Input records:
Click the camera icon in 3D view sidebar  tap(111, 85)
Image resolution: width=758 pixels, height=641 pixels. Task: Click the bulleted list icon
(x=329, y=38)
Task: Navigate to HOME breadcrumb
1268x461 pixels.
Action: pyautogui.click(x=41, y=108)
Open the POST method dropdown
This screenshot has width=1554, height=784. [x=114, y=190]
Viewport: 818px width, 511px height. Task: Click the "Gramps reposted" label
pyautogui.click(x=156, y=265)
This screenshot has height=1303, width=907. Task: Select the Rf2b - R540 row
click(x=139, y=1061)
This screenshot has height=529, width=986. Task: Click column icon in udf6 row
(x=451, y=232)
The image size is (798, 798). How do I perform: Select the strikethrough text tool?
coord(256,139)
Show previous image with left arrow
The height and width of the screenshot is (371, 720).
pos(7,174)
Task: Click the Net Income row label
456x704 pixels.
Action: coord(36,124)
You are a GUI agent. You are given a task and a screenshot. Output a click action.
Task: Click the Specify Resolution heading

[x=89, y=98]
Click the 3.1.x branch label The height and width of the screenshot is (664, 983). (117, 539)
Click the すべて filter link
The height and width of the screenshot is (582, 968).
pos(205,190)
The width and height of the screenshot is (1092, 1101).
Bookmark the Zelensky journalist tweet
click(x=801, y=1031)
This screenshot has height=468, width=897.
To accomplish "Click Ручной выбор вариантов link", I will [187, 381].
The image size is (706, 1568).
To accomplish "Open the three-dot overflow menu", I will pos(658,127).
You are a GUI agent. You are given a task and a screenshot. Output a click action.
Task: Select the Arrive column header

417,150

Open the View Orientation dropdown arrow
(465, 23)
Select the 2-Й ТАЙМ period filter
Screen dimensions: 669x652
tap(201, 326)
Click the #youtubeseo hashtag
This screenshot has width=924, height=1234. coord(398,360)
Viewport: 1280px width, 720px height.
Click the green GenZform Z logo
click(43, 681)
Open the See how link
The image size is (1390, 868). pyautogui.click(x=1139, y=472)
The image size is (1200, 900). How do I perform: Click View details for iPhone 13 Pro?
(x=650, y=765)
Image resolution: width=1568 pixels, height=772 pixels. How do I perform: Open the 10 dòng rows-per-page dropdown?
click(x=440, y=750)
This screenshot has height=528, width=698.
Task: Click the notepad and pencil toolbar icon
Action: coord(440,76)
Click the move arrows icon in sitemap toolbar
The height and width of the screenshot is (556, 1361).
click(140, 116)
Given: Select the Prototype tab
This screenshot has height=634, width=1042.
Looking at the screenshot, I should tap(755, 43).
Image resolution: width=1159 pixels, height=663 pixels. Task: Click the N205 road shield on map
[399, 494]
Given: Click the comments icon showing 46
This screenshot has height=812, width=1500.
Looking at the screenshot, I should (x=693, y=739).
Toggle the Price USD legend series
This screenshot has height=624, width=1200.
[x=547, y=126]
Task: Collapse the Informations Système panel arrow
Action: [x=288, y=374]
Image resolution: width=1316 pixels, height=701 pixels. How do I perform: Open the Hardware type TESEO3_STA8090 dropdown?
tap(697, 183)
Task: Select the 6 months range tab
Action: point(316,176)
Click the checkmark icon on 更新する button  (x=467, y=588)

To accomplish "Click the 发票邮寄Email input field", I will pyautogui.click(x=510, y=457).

Exercise objective:
Your answer should consist only of the lines above between the line holding "Task: Select the Arrive column header" and the line holding "Click the checkmark", inclusive, each transcribed exactly.

Response for this exercise:
Task: Select the Arrive column header

417,150

Open the View Orientation dropdown arrow
(465, 23)
Select the 2-Й ТАЙМ period filter
Screen dimensions: 669x652
tap(201, 326)
Click the #youtubeseo hashtag
This screenshot has width=924, height=1234. coord(398,360)
Viewport: 1280px width, 720px height.
Click the green GenZform Z logo
click(43, 681)
Open the See how link
The image size is (1390, 868). pyautogui.click(x=1139, y=472)
The image size is (1200, 900). How do I perform: Click View details for iPhone 13 Pro?
(x=650, y=765)
Image resolution: width=1568 pixels, height=772 pixels. How do I perform: Open the 10 dòng rows-per-page dropdown?
click(x=440, y=750)
This screenshot has height=528, width=698.
Task: Click the notepad and pencil toolbar icon
Action: coord(440,76)
Click the move arrows icon in sitemap toolbar
The height and width of the screenshot is (556, 1361).
click(140, 116)
Given: Select the Prototype tab
This screenshot has height=634, width=1042.
Looking at the screenshot, I should tap(755, 43).
Image resolution: width=1159 pixels, height=663 pixels. Task: Click the N205 road shield on map
[399, 494]
Given: Click the comments icon showing 46
This screenshot has height=812, width=1500.
Looking at the screenshot, I should (x=693, y=739).
Toggle the Price USD legend series
This screenshot has height=624, width=1200.
[x=547, y=126]
Task: Collapse the Informations Système panel arrow
Action: [x=288, y=374]
Image resolution: width=1316 pixels, height=701 pixels. How do I perform: Open the Hardware type TESEO3_STA8090 dropdown?
tap(697, 183)
Task: Select the 6 months range tab
Action: point(316,176)
Click the checkmark icon on 更新する button  (x=467, y=588)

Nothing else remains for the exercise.